In March of 2018, LeBron James-founded media company Uninterrupted filed several intent-to-use applications for trademarks containing I AM MORE THAN AN ATHLETE covering clothing and entertainment services. These filings followed LeBron’s use of the retort in an Instagram post in February of 2018.
On November 28, 2018, Game Plan opposed those applications, citing its 2016 priority date.
Uninterrupted then answered and indicated that on February 22, 2019 – after the opposition was filed – it had acquired common law rights in the mark MORE THAN AN ATHLETE from a prior user having rights dating back to at least 2012.
That trademark jiu-jitsu worked.
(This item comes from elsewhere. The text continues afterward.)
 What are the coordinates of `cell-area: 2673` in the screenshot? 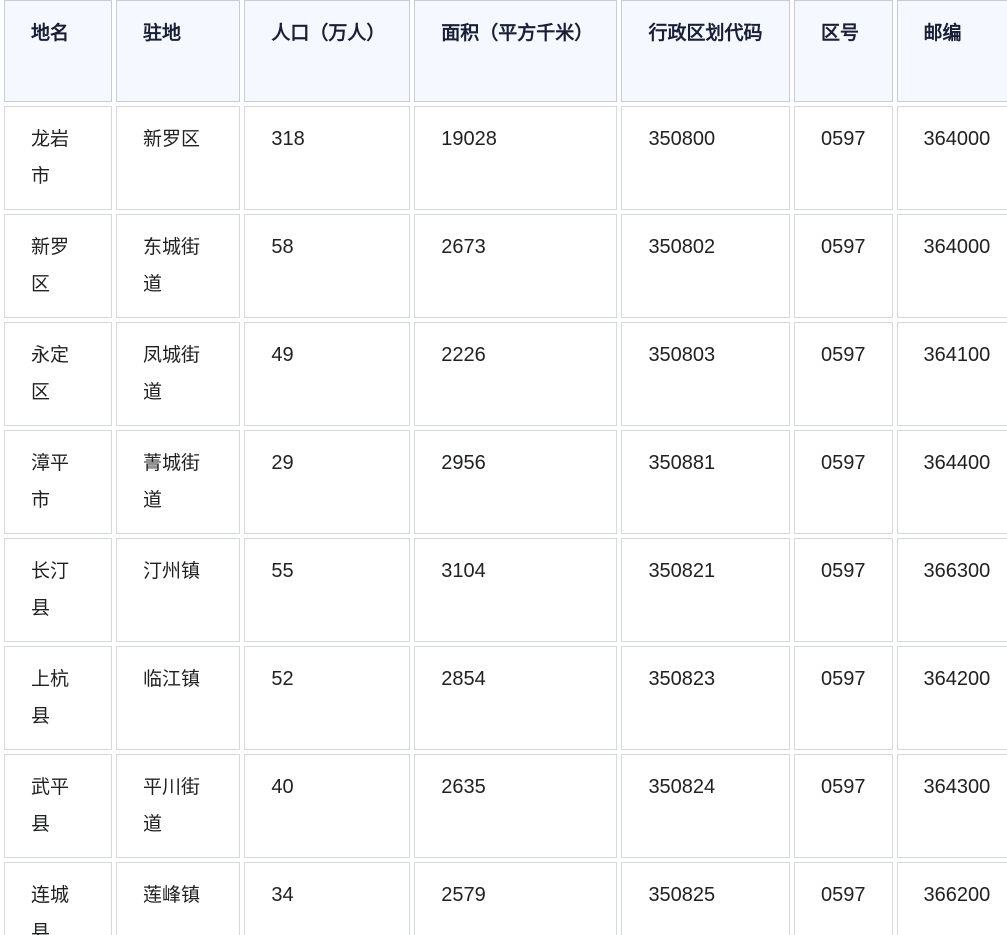 It's located at (516, 266).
By acquiring a mark and associated goodwill of a prior rightsholder not previously in the mix, Uninterrupted flipped the seniority of the combatants.
For larger brands clearing a new trademark, search results often reveal prior users that marketers view as competitively irrelevant: different trade channels, different positioning, limited scale, or minimal market visibility. The natural temptation is to focus on what the brand’s primary competitors are doing.
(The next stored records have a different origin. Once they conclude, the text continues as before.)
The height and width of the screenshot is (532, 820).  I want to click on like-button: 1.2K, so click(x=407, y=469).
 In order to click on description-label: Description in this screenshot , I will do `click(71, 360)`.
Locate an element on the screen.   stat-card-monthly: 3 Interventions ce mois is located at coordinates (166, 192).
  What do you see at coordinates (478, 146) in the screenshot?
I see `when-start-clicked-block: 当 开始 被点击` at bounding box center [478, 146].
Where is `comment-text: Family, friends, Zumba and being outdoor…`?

It’s easy to underestimate a “small” player’s motivation or financial wherewithal to object to a larger company’s entry with a similar mark. But it’s also easy to forget that bench players can suddenly get pulled into the game. You never know whether an arch competitor might acquire rights from a small user – either through assignment or license. Acquiring prior trademark rights is almost always tricky, but when it works out it can be sweet.
The lesson for trademark counsel: when adopting or enforcing a trademark, assess the full rights landscape, not just the current competitive priorities. If a senior mark has meaningful overlap in wording and goods or services, it can be risky to discount it too heavily based only on conceptions as to who owns it today.